From the material below, give as a numbered list the lines from the one containing "Where should I click to: Open" up to and including the one containing "Action: pyautogui.click(x=439, y=65)", omitting blank lines.
* BEGIN *
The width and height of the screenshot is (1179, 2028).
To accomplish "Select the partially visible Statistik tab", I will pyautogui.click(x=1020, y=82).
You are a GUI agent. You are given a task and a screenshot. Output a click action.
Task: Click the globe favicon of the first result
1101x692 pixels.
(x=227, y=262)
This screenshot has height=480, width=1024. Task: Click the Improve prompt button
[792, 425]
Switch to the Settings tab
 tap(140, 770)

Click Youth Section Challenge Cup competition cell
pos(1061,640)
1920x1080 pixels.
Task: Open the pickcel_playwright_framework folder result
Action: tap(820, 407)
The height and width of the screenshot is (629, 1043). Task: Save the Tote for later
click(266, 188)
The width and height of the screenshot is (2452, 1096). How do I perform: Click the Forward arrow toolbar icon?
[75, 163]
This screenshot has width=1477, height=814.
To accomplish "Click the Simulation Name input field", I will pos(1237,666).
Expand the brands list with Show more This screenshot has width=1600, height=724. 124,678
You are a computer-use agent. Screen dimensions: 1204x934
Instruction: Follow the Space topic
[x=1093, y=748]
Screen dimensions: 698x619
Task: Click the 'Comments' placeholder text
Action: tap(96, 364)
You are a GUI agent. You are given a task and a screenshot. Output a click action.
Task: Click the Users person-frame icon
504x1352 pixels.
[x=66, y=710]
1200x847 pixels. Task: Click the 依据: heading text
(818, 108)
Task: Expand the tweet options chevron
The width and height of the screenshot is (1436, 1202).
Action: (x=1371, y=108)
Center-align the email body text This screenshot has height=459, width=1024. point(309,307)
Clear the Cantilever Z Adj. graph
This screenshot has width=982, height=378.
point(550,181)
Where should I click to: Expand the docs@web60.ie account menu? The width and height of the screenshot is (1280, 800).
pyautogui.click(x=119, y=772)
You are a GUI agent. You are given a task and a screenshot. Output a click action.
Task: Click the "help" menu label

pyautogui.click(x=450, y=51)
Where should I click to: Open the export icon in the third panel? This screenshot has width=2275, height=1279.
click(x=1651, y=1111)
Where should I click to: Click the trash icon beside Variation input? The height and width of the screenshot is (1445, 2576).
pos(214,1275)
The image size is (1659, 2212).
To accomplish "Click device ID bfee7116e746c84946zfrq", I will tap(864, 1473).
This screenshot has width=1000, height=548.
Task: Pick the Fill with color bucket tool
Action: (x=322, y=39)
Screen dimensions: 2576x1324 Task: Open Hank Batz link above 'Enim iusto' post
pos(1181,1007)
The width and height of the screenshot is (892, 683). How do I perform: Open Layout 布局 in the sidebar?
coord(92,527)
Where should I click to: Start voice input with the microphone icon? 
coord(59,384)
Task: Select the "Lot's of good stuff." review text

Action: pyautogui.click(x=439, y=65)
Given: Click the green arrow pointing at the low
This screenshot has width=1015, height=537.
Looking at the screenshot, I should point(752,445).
* END *
▶ _Full output_
1. Where should I click to: Open the export icon in the third panel? This screenshot has width=2275, height=1279.
2. click(x=1651, y=1111)
3. Where should I click to: Click the trash icon beside Variation input? The height and width of the screenshot is (1445, 2576).
4. pos(214,1275)
5. The image size is (1659, 2212).
6. To accomplish "Click device ID bfee7116e746c84946zfrq", I will tap(864, 1473).
7. This screenshot has width=1000, height=548.
8. Task: Pick the Fill with color bucket tool
9. Action: (x=322, y=39)
10. Screen dimensions: 2576x1324 Task: Open Hank Batz link above 'Enim iusto' post
11. pos(1181,1007)
12. The width and height of the screenshot is (892, 683). How do I perform: Open Layout 布局 in the sidebar?
13. coord(92,527)
14. Where should I click to: Start voice input with the microphone icon? 
15. coord(59,384)
16. Task: Select the "Lot's of good stuff." review text
17. Action: pyautogui.click(x=439, y=65)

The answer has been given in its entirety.